Materials provided
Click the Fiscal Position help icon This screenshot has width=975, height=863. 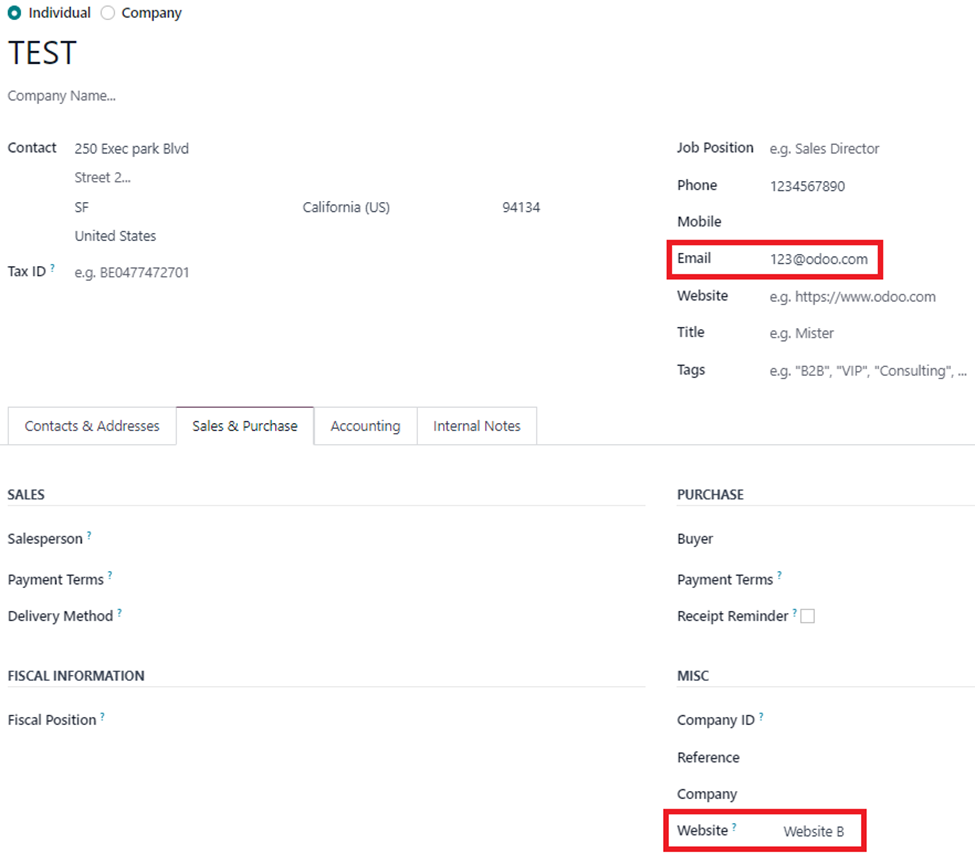103,716
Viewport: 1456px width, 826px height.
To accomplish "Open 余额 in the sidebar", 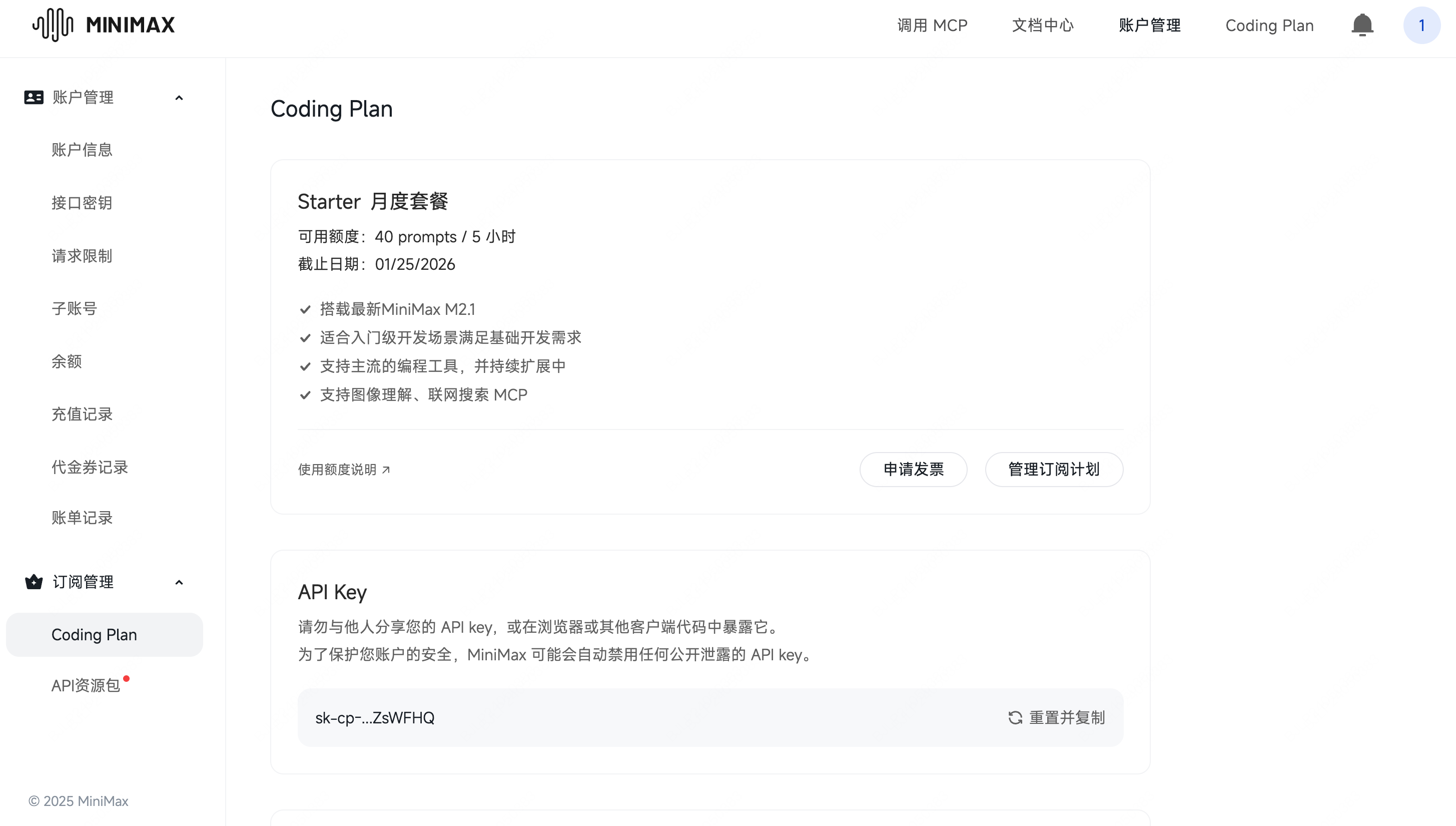I will click(67, 361).
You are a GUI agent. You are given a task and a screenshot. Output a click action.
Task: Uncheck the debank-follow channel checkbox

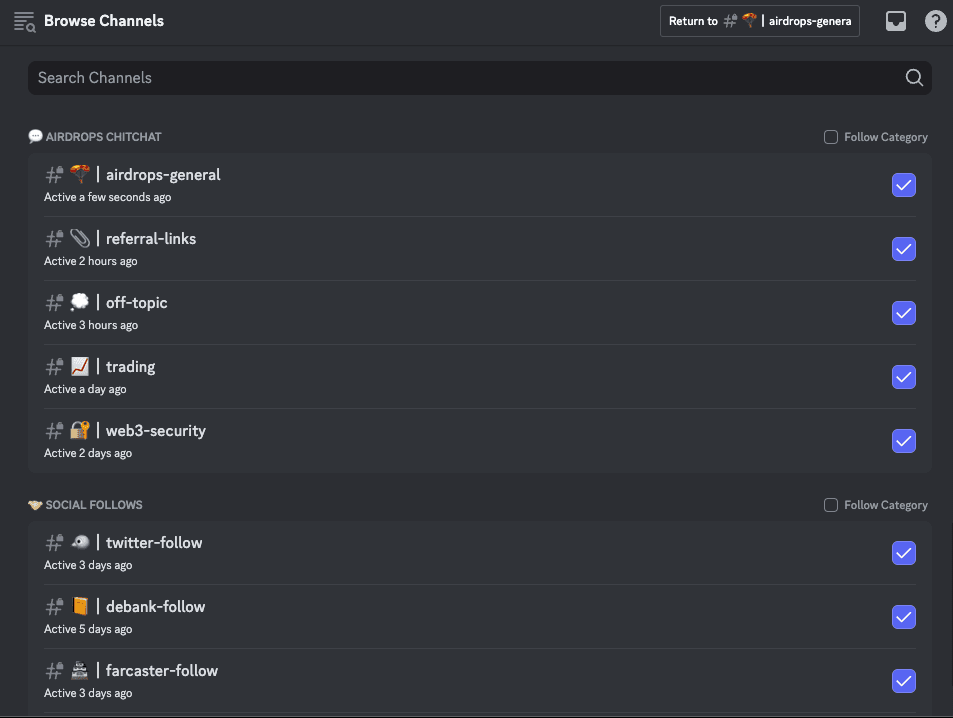903,617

Problem details
Change "checkbox" to "toggle" in the part of the rows that opens with the line containing "You are a GUI" and runs through the end of the rows, leaving all else unchanged and omitting the pictures.

Solution to this exercise
You are a GUI agent. You are given a task and a screenshot. Output a click action.
Task: Uncheck the debank-follow channel toggle

903,617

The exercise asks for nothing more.